Memang tidak sesederhana itu; tidak hanya dengan menjadi kuminis kau bisa membagi roti dengan temanmu. Itu hanya proses dialektika, mempertentangkan dengan lawannya: kapitalis. Ada adigium seperti ini: “kalau kita ingin memahami sesuatu, maka kita pun harus memahami apa yang menjadi lawannya.” Kalau ingin mengerti siang, ya harus tau juga bagaimana malam. Kalau ingin tau siapa Kak Iqbal Aji Daryono, ya kenalan dulu sana sama Junro Ginting.

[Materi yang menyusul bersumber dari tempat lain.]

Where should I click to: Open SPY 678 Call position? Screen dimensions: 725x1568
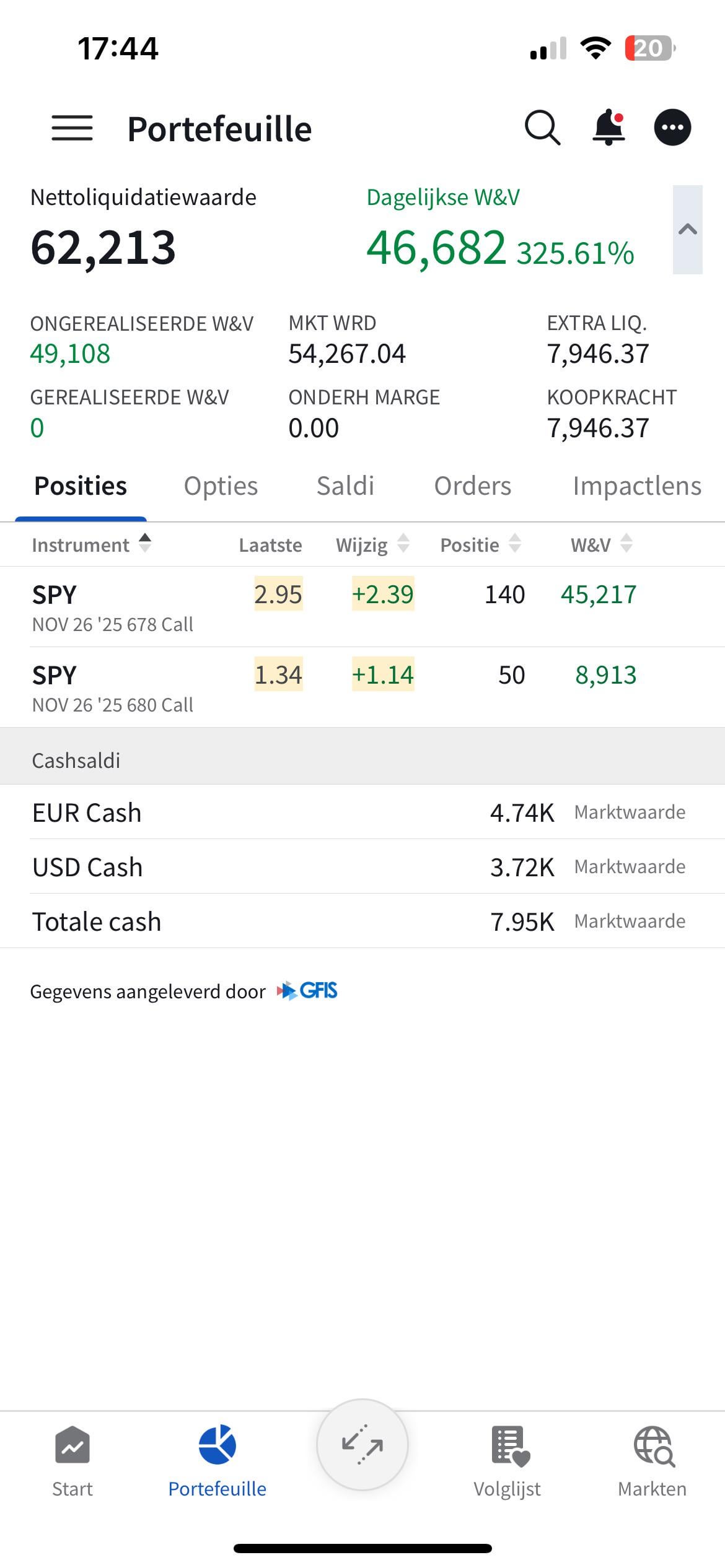pos(113,608)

Yang jadi soal kemudian bagi kaum beragama dari kuminisma adalah bab teologis. Kuminisma kan atheis, lalu kenapa yang ngaku-ngakuya berTuhan tapi ada yang pernah jadi pengikutnya? Kata Semaoen, kuminis hanya sebagai jalan saja untuk mendapatkan  dunia, tak lebih. Kuminis hanya salah satu cara agar hajat hidup rakyat mudah terpenuhi, karena dengan jalan yang ada, perekonomian rakyat makin terjepit. Namun karena kata Taufiq Islmail orang kuminis mesti atheis -karena itu konsekuensi logisnya, maka semakin mencuat kembali lah bab teologis itu. Ada juga sih yang selalu mengait-ngaitkan dengan sejarah kelamnya, tapi bukannya itu impas dengan yang terjadi kemudian?

Ketika kuminis mengambil jalan kekerasan untuk merebut kekuasaan,

Komunisma memang sudah dibunuh sejak dalam pikiran, tapi seperti mitos: dari pikiran turun ke hati. Kalau sudah ada di hati, dihilangkannya susah Bung dan Nona.

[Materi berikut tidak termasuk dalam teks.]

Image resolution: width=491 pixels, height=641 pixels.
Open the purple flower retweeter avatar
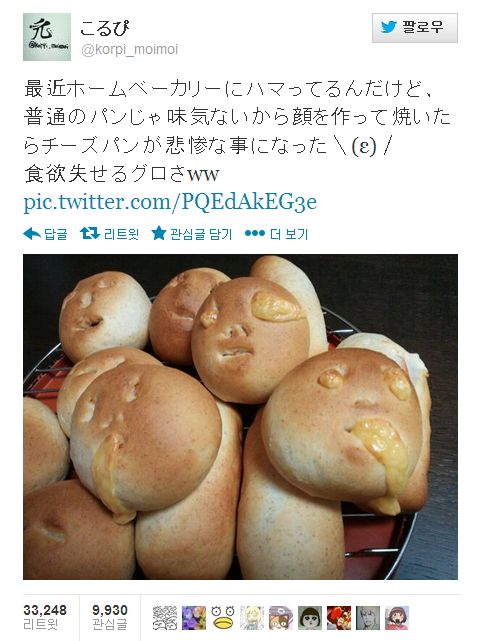(x=194, y=618)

Apa kuminisma akan diburu juga sampai ke hati? Membelah setiap dada orang yang resah karena ketakutannya sendiri.

Lalu, apa kuminisma punya kesempatan untuk bangkit lagi dari liang lahatnya? Kalau situ suka dongeng macam saya, apa sih yang enggak bisa terjadi di dalam dongeng? Bahkan banyak sastrawan yang mengatakan: “kehidupan ini lebih fiktif tinimbang cerita rekaan mana pun.”